■ **TEXTO FUENTE**:
§ §

El 7 de junio de 1981, un escuadrón de ocho aviones de combate F-15 y su escolta de seis F-16 despegaron de la base aérea de Etzion, al sur de Israel. Cruzaron el golfo de Aqaba –literalmente, volándole la corona al rey Husein– y penetraron en espacio aéreo enemigo. Atravesaron furtivamente Jordania y Arabia Saudita hasta llegar a Iraq, su objetivo. A pocos kilómetros de Bagdad descargaron sus Mark 84 sobre el muy moderno reactor nuclear Osiraq, fabriqué en France, vital para el desarrollo de las primeras armas nucleares de Sadam Husein, destruyéndolo.
Esa misma tarde, un eufórico Menahem Begin expuso al mundo el fundamento filosófico de los ataques preventivos de Israel:
“Nunca permitiremos que el enemigo consiga armas nucleares […] Los atacaremos antes, no después porque después quizá sea demasiado tarde”.
La Doctrina Begin es la piedra angular de la política exterior israelí. Sus antecedentes puedes rastrearse hasta la década de 1960, cuando a Israel le dio por amedrentar a científicos alemanes que colaboraban con el programa de misiles de Egipto y para lo cual ficharon al mismísimo Otto Skorzeny. La doctrina justificaría, luego, operaciones en Túnez, para decapitar a la OLP o en Siria, para destruir un complejo nuclear sirio-norcoreano.

§ §

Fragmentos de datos
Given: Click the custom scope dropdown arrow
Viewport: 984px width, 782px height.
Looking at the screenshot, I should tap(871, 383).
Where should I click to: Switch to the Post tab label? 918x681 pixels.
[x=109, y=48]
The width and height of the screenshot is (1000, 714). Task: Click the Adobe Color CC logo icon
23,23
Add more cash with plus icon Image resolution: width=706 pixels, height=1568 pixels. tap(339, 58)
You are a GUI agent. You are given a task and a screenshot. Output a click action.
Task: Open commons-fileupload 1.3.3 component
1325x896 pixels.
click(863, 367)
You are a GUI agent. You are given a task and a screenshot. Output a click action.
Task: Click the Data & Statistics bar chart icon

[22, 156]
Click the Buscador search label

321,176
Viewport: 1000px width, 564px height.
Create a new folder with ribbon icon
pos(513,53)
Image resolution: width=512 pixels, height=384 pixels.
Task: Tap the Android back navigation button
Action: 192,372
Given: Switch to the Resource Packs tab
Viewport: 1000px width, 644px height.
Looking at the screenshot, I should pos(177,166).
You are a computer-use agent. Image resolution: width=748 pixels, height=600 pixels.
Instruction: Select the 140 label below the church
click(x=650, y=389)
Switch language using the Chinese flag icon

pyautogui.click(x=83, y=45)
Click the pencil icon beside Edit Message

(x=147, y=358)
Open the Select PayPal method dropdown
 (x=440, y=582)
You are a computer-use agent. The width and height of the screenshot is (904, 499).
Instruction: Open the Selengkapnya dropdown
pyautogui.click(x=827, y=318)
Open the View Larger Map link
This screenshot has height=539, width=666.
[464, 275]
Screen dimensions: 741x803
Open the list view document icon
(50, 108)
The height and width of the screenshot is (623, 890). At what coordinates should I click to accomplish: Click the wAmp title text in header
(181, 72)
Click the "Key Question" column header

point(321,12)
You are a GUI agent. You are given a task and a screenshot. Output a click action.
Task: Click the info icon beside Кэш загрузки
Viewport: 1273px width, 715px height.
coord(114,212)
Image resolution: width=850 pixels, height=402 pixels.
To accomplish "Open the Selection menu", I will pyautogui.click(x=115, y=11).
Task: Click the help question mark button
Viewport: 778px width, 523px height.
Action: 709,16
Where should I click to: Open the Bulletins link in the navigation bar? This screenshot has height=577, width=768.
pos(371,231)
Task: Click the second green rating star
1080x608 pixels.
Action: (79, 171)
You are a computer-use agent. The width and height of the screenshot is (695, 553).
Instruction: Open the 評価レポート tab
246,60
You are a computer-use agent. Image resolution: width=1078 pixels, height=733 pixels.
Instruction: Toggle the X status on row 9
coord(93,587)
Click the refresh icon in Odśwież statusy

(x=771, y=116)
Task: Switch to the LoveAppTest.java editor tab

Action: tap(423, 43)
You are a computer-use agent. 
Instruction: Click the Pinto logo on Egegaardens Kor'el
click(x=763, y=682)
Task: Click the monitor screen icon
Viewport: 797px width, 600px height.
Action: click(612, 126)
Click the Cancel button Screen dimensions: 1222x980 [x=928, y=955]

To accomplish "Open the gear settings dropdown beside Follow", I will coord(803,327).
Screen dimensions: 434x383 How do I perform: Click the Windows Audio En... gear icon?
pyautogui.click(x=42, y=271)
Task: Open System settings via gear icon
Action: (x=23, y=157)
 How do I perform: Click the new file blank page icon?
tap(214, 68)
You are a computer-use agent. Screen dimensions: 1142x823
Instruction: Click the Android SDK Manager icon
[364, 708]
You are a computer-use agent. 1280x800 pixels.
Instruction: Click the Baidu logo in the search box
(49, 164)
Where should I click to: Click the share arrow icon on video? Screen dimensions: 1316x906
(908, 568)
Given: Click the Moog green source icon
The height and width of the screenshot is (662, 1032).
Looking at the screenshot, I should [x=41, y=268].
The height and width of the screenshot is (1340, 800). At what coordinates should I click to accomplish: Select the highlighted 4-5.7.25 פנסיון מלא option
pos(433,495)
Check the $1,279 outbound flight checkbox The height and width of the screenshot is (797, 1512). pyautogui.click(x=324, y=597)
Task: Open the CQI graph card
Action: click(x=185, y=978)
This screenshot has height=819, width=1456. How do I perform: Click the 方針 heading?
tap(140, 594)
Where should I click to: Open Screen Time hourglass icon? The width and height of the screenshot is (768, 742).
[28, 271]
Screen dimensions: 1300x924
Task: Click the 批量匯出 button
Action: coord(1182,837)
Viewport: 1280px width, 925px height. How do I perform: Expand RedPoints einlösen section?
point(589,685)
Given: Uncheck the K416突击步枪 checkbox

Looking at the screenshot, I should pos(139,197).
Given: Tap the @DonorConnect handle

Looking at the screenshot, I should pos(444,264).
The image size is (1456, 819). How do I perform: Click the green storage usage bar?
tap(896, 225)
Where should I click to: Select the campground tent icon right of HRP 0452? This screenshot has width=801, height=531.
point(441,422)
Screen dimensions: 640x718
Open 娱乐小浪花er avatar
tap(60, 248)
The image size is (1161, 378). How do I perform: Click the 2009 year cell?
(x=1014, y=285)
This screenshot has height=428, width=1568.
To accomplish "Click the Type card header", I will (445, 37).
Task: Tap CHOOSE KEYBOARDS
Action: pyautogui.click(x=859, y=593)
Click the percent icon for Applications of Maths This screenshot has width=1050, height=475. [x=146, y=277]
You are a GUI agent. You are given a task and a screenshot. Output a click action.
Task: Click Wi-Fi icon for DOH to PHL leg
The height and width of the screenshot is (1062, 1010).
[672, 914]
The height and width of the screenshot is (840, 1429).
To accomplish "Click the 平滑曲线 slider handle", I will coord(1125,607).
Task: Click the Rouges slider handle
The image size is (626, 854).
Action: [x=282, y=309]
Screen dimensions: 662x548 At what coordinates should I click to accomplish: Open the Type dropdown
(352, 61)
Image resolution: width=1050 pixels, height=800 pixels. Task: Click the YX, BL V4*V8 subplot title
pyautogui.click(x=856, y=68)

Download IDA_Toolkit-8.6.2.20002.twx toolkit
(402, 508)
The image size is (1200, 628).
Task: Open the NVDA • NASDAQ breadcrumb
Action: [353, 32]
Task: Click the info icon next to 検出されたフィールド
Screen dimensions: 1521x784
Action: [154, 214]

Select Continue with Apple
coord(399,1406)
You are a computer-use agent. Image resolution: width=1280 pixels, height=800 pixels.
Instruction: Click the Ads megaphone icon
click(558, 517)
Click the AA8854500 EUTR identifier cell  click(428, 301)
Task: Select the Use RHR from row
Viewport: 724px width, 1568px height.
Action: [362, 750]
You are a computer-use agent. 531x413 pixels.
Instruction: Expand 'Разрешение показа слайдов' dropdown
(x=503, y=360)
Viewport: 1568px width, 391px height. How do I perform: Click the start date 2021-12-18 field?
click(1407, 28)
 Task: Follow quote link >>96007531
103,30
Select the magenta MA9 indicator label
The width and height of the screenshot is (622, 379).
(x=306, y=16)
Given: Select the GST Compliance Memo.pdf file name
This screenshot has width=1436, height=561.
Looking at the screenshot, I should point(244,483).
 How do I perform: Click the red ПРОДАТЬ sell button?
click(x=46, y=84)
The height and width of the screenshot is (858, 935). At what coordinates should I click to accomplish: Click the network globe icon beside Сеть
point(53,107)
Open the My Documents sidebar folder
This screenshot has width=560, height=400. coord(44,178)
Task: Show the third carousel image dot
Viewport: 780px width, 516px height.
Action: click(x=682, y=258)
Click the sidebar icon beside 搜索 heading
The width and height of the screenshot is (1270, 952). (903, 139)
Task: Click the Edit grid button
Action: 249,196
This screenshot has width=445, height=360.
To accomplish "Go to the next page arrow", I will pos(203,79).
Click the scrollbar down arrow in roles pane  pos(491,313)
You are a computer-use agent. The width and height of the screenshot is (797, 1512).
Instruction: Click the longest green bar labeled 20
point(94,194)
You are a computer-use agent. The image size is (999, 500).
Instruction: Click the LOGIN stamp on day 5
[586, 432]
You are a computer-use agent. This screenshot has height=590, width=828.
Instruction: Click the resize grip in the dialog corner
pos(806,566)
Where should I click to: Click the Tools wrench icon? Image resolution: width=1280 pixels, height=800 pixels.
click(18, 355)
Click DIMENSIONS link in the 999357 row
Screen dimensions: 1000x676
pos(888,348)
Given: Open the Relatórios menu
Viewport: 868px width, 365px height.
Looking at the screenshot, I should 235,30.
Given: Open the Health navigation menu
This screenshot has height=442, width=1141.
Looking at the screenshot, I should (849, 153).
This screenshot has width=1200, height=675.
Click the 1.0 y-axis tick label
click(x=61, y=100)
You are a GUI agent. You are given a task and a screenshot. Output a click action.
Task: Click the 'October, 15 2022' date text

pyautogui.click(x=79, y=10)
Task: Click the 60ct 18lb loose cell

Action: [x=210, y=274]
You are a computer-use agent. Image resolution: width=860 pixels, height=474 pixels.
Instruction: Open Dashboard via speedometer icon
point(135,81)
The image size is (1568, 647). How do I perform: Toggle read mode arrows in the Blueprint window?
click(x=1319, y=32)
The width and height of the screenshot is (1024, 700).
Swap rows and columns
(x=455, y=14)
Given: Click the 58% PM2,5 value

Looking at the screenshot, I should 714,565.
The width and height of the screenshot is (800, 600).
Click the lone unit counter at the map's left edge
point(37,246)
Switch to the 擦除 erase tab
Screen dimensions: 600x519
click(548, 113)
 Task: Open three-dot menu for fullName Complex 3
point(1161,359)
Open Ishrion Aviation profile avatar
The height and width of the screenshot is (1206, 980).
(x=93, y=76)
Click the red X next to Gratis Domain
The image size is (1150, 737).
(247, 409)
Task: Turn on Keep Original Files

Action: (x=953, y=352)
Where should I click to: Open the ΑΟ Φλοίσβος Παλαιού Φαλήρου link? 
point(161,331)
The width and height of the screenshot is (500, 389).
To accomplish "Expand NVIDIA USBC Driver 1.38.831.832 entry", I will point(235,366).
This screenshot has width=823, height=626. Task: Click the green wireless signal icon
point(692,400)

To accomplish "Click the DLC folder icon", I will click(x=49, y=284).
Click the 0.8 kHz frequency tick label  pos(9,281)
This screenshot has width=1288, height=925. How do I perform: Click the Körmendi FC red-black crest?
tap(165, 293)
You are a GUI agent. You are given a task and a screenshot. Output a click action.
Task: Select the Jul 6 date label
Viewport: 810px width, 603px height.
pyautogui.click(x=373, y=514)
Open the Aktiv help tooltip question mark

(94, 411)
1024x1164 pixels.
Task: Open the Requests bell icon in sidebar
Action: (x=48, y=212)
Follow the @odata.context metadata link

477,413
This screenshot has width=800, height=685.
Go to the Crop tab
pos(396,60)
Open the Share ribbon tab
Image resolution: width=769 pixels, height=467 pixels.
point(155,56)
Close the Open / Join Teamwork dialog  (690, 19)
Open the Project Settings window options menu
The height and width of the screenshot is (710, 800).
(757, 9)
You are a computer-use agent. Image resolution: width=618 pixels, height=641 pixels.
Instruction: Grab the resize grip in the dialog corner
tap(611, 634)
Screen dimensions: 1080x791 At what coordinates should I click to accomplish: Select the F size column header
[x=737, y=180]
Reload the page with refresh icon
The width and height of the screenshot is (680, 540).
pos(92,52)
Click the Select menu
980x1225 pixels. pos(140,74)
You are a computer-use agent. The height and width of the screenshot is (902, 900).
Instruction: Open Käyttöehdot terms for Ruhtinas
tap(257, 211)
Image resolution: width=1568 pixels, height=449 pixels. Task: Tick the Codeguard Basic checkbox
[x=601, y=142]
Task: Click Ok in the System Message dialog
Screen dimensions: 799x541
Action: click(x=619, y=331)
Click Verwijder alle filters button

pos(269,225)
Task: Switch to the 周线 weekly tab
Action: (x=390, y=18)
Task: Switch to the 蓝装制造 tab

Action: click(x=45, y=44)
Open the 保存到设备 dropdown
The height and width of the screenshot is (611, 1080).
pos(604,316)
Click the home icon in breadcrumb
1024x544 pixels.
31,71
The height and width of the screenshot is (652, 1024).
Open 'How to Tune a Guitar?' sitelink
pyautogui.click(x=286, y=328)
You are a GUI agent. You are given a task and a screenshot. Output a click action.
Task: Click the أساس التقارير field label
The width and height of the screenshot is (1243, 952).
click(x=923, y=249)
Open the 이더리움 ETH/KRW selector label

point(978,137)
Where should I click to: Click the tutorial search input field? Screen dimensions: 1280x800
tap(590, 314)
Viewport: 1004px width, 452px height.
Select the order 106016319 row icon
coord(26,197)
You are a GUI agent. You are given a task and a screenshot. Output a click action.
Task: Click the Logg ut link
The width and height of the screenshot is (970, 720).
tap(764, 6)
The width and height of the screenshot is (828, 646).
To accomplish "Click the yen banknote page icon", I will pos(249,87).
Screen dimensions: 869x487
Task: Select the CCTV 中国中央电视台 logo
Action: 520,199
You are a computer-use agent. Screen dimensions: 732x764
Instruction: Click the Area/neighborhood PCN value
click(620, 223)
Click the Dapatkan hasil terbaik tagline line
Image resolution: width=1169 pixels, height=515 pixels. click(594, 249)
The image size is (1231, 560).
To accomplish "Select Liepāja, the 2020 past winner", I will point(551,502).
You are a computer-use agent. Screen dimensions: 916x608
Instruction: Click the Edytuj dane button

§ §

■ **ORDEN DE TRABAJO 1**: Según el texto sobre la Doctrina Begin, ¿desde qué base aérea despegaron los aviones que atacaron el reactor Osiraq?
■ **ORDEN DE TRABAJO 2**: Reformula como lista breve el párrafo del texto sobre la Doctrina Begin que empieza con "La Doctrina Begin es la piedra angular", conservando sus datos principales.
■ **ORDEN DE TRABAJO 3**: Prosigue el texto sobre la Doctrina Begin a partir de su última oración.

■ **CASILLA DE RESPUESTA 1**: Desde la base aérea de Etzion, al sur de Israel.

■ **CASILLA DE RESPUESTA 2**:
- Es la piedra angular de la política exterior israelí.
- Sus antecedentes se remontan a la década de 1960, cuando Israel amedrentó a científicos alemanes que colaboraban con el programa de misiles de Egipto, para lo cual fichó a Otto Skorzeny.
- Más tarde justificaría operaciones en Túnez, para decapitar a la OLP.
- También justificaría operaciones en Siria, para destruir un complejo nuclear sirio-norcoreano.

■ **CASILLA DE RESPUESTA 3**:
Durante la última década, el principal objetivo de los ataques preventivos de Israel ha sido Irán, cuyo programa nuclear representa la mayor amenaza a su existencia desde que Nabucodonosor sitió Jerusalén. Los israelíes han recurrido a todos los medios a su disposición a fin de si no frustrar, sí, al menos, entorpecer el progreso militar del enemigo: han asesinado a sus científicos, han infectado sus computadoras con virus maliciosos, han llevado a cabo operaciones clandestinas utilizando como pantalla a organizaciones terroristas como MEK, PJAK o Jundalá.
Desde que Estados Unidos abandonó el acuerdo nuclear con Irán, lo cual implicó enterrar la esperanza de lograr una salida amistosa a la crisis, la tensión regional ha venido hilando nuevos máximos. Observando la desaparición de los últimos diques diplomáticos, políticos y económicos que pudieran contener las ambiciones nucleares iraníes, y calculando que un nuevo presidente estadounidense sería menos condescendiente que el bff Trump, en las últimas semanas, Israel ha castigado las instalaciones estratégicas de Irán con una brutalidad sin precedentes. El agresor lo niega, por supuesto; “shilmazel”, mala suerte (guiño, guiño):
El 26 de junio, una explosión destruyó la fábrica de municiones de Khojir, adyacente a la base militar de Pachir, el centro neurológico del programa de misiles balísticos iraní; el 2 de julio, otra explosión dañó las instalaciones subterráneas de la central nuclear de Natanz, la principal planta de enriquecimiento de uranio del país; el 15 de julio, media docena de barcos se incendiaron en el puerto de Bushehr. Incidentes similares han ocurrido en Teherán, Ahvaz o Isfahán.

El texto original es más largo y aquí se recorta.